DATASET RECORDS:
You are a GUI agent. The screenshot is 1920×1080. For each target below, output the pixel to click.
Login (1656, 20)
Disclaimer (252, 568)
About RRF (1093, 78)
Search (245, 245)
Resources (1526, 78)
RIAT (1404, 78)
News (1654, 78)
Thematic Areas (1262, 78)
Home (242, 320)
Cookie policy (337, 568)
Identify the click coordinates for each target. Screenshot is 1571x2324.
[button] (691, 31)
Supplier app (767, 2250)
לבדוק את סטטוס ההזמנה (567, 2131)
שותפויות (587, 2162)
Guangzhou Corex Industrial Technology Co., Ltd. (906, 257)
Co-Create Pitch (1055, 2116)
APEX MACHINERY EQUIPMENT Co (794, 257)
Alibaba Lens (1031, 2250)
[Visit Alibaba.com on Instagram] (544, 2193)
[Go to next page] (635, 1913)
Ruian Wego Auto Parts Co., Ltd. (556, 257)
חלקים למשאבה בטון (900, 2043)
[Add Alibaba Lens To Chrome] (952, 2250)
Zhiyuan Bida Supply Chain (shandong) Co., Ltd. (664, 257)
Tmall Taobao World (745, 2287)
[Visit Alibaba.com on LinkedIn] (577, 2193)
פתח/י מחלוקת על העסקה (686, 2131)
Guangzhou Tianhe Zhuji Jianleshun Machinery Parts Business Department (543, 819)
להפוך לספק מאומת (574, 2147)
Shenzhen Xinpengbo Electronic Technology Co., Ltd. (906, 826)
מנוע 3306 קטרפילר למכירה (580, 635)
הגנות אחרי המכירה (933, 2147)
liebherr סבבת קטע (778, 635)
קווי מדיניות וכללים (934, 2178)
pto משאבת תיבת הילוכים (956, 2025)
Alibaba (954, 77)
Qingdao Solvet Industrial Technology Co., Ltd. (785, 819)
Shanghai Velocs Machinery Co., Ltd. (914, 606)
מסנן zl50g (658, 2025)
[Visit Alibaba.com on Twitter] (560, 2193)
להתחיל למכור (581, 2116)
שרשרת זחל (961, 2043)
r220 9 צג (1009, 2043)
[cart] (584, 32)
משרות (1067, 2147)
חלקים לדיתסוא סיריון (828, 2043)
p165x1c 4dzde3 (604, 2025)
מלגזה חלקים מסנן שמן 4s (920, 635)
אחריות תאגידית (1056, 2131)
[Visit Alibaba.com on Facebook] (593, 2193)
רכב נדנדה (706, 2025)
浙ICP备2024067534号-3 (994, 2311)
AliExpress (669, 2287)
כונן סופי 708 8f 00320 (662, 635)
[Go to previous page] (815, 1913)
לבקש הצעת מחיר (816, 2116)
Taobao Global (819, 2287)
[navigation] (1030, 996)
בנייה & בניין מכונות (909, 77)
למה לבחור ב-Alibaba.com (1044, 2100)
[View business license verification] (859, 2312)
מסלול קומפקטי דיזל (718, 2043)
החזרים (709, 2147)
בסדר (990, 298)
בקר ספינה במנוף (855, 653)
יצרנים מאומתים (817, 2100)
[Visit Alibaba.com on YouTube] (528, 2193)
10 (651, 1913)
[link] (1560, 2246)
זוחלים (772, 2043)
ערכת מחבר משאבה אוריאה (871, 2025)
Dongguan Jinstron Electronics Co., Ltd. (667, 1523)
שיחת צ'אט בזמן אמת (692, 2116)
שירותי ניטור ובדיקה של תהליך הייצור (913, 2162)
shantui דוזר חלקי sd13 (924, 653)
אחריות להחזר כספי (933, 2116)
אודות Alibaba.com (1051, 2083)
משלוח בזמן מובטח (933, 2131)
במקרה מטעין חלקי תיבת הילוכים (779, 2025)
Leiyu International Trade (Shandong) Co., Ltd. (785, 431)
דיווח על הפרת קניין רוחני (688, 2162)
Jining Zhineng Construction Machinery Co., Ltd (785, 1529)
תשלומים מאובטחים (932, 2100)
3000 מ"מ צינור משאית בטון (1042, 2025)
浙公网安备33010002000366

AIM OF THE EXERCISE:
Look above for the line with "הגנות אחרי המכירה (933, 2147)" and the line with "מסנן zl50g (658, 2025)"; transcribe both and all lines in between, exactly, and nothing else.

SOLUTION TO THIS TASK:
הגנות אחרי המכירה (933, 2147)
liebherr סבבת קטע (778, 635)
קווי מדיניות וכללים (934, 2178)
pto משאבת תיבת הילוכים (956, 2025)
Alibaba (954, 77)
Qingdao Solvet Industrial Technology Co., Ltd. (785, 819)
Shanghai Velocs Machinery Co., Ltd. (914, 606)
מסנן zl50g (658, 2025)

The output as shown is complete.